[EXCERPT Boundary: Start]

- The mysterious man (Michael Raymond-James) receives a postcard titled "Broken"
- Episode no.: Season 2 Episode 1
- Directed by: Ralph Hemecker
- Written by: Edward Kitsis; Adam Horowitz;
- Original air date: September 30, 2012

Guest appearances
- David Anders as Dr. Whale; Lee Arenberg as Grumpy/Leroy; Sarah Bolger as Princess Aurora; Jamie Chung as Mulan; Beverley Elliott as Granny; Julian Morris as Prince Phillip; Michael Raymond-James as Mysterious Man; Raphael Sbarge as Jiminy Cricket/Archie Hopper; Keegan Connor Tracy as The Blue Fairy/Mother Superior;

Episode chronology
| ← Previous "A Land Without Magic" | Next → "We Are Both" |
- Once Upon a Time season 2

= Broken (Once Upon a Time) =

"Broken" is the first episode of the second season of the American ABC fantasy/drama television series Once Upon a Time, and the show's 23rd episode overall. It premiered September 30, 2012.

In this episode, Mr. Gold decides to get revenge on Regina; and later in the Enchanted Forest, Phillip, Aurora, and Mulan face a wraith.

It was co-written by Edward Kitsis and Adam Horowitz, while being directed by Ralph Hemecker.

== Title card ==
A wraith flies through the Enchanted Forest.

==Plot==
===Outside Storybrooke===
The first scene of the episode takes place in New York City, where a dove lands on the windowsill of an apartment owned by an unidentified man (Michael Raymond-James). Stuck to its foot is a postcard from Storybrooke, with the word "Broken" written on it.

[EXCERPT Boundary: End]
[EXTRACTED ENTRIES Boundary: Start]

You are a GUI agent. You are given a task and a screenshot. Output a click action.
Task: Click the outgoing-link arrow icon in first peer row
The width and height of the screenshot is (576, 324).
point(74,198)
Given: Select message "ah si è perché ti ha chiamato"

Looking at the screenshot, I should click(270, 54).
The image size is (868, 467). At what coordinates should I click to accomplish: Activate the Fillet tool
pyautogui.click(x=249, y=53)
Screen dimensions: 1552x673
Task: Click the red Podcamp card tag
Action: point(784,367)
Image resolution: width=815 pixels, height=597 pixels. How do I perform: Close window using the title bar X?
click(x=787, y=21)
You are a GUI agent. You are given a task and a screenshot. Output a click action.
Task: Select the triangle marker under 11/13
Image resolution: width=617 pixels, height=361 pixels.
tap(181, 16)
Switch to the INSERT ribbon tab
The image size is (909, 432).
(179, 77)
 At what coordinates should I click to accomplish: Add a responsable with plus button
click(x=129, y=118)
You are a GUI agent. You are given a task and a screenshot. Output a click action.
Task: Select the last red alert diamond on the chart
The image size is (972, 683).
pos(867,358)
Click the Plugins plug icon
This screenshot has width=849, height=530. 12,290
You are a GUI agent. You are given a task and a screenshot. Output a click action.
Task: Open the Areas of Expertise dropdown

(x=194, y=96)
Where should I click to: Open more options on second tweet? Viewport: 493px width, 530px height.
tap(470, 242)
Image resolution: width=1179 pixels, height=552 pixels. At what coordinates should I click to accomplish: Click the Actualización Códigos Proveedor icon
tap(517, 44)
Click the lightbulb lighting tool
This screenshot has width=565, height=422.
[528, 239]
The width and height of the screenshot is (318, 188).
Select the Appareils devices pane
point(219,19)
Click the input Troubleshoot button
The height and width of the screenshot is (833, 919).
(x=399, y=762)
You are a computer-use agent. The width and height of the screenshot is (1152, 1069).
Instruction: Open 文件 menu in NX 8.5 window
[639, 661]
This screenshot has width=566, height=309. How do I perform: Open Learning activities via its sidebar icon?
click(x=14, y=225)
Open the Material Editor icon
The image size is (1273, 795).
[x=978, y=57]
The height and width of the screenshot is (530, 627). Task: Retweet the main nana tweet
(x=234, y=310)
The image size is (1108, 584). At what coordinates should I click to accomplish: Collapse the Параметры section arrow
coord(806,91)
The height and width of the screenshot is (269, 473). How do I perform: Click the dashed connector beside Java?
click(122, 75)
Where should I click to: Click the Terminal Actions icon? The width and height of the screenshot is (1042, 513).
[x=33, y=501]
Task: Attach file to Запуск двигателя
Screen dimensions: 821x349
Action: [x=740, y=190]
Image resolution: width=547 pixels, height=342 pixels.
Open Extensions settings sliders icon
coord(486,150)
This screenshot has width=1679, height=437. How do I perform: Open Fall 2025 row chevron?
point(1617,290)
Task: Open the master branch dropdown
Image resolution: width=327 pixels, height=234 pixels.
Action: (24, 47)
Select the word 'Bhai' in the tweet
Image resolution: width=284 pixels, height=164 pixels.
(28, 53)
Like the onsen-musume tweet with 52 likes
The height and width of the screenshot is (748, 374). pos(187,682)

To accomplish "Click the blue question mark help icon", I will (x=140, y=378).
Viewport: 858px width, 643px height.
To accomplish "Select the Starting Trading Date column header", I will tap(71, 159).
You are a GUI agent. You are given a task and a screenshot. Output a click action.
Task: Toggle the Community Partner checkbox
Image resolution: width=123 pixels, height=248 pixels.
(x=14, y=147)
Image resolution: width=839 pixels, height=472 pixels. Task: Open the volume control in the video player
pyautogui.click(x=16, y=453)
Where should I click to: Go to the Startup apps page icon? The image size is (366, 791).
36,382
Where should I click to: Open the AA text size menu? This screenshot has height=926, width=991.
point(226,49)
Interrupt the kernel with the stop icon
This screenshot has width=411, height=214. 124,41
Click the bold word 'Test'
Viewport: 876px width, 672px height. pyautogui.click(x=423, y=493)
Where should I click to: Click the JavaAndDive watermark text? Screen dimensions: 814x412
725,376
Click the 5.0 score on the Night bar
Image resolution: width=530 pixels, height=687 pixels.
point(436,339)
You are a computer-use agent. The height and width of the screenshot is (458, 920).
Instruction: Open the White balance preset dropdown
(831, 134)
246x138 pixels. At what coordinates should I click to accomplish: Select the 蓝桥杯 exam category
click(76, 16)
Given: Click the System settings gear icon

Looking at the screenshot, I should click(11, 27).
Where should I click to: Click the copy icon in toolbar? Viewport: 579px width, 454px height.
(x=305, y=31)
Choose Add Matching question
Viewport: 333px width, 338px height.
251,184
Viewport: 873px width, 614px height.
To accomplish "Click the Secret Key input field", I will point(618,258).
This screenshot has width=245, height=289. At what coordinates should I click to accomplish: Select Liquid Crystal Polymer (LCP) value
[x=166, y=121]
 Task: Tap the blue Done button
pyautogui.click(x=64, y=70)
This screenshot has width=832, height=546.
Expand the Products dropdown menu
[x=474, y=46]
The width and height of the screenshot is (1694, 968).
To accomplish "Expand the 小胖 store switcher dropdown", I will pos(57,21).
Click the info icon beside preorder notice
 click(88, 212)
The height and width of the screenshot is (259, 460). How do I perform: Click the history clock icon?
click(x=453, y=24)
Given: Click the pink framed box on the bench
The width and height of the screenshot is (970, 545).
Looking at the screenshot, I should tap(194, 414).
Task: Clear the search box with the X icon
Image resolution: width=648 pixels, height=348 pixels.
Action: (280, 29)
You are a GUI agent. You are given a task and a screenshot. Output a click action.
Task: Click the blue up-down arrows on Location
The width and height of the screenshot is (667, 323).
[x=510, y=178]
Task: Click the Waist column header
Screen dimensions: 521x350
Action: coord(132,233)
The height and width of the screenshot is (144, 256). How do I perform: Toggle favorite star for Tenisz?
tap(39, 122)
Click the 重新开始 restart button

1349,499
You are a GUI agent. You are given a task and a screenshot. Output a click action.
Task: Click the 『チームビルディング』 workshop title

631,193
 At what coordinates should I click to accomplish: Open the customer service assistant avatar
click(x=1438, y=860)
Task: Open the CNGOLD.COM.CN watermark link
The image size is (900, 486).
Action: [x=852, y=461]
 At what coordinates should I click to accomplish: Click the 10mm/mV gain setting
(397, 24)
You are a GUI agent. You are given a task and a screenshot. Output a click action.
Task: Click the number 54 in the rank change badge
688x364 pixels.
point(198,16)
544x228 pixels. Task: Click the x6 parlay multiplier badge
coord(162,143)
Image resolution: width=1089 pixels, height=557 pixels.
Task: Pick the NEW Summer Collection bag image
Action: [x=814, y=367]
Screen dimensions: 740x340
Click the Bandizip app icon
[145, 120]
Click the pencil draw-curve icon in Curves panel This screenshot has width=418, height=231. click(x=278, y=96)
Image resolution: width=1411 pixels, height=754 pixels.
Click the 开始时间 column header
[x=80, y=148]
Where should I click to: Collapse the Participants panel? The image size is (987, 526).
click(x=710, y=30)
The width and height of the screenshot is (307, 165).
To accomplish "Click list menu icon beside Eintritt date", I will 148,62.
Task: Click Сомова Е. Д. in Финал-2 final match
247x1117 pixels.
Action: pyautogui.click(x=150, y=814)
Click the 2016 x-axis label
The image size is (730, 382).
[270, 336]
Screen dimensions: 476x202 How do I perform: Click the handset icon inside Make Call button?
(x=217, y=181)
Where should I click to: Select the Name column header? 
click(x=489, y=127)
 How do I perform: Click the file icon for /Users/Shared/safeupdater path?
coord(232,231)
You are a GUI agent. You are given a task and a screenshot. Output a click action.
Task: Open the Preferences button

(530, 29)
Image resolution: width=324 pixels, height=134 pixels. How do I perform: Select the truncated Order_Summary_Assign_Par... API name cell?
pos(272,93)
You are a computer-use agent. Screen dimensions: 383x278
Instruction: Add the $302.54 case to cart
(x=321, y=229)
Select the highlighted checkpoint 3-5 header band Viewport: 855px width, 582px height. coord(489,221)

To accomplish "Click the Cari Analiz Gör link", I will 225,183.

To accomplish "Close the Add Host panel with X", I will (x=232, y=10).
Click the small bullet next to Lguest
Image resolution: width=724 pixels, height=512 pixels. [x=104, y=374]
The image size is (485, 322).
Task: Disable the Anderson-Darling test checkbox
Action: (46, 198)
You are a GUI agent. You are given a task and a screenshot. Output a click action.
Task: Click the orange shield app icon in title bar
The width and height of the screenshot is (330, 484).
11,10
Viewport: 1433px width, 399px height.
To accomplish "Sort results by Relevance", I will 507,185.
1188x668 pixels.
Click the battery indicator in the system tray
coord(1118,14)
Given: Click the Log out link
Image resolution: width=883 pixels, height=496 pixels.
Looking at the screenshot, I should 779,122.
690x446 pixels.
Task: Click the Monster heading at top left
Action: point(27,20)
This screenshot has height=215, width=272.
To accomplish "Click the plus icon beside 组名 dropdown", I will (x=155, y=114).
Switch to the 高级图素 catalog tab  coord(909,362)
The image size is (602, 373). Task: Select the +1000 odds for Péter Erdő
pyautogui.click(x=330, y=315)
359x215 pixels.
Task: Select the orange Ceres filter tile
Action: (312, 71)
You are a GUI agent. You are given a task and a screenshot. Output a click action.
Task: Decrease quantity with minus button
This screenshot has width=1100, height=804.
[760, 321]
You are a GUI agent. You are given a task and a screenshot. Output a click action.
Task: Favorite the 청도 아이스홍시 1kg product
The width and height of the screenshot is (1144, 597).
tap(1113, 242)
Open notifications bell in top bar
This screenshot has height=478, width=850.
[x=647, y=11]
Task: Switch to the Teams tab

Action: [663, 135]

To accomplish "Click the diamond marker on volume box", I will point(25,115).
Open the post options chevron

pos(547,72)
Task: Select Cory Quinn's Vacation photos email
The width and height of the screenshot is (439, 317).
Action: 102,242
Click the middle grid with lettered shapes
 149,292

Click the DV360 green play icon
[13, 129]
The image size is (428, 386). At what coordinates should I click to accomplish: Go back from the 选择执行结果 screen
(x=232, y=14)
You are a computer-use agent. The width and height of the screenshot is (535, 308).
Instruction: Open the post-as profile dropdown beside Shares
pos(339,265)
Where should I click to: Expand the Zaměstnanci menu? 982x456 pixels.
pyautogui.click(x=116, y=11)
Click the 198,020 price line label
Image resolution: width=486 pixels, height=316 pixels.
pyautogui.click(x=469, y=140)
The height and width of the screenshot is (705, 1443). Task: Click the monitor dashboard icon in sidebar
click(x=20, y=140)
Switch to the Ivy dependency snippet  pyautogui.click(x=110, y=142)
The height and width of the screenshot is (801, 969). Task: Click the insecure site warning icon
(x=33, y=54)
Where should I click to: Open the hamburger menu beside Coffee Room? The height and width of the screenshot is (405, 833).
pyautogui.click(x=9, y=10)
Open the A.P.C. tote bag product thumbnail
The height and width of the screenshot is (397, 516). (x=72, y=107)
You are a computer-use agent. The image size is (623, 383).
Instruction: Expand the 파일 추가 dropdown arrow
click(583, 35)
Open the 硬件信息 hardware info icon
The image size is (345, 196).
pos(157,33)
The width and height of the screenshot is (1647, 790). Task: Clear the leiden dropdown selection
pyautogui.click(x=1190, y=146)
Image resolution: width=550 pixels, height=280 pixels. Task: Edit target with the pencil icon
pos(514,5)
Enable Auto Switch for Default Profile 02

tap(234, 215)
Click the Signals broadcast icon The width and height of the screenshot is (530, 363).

[EXTRACTED ENTRIES Boundary: End]

INSTRUCTIONS TO FOLLOW:
Carry the article about the Once Upon a Time episode "Broken" forward, picking up right after its final sentence.

WRITTEN REPLY:
===In Storybrooke===
In Storybrooke, shortly after the purple smoke (signaling the arrival of magic) introduced by Mr. Gold (Robert Carlyle) has settled into the town, Mary Margaret Blanchard (Ginnifer Goodwin) and David Nolan (Josh Dallas) are reunited in the main street as they have been released from the Dark Curse by their daughter Emma Swan (Jennifer Morrison) and remember their pasts as Snow White and Prince Charming. They emotionally reunite with their old friends and allies from the Enchanted Forest, consisting of Ruby/Red Riding Hood (Meghan Ory), Granny (Beverley Elliott) and the dwarves who all remember their fairy tale pasts. Emma Swan and her son Henry Mills (Jared S. Gilmore) join the group outside the hospital and Emma has an emotional (although very awkward and confusing from Emma's perspective) reunion with her parents, who have lost her to the curse for 28 years. When the group starts questioning why they haven't returned to the Enchanted Forest after the curse's breaking and what the purple fog meant, Mother Superior who was formerly the Blue Fairy (Keegan Connor Tracy) appears and confirms the arrival of magic. Snow White tries to have a conversation with her daughter, though in vain, when Archie Hopper/Jiminy Cricket (Raphael Sbarge) appears to them all panicked as he explains that an enraged Dr. Whale (David Anders) has gathered a mob to head to the residence of Regina Mills, the Evil Queen (Lana Parrilla) in order to kill her as vengeance for the curse. They run after the mob to stop them from killing Regina because Henry still considers her his mother and doesn't want any harm to be done to her and because of the lingering danger that with the return of magic, she may have her powers back which will lead to them getting killed by her instead.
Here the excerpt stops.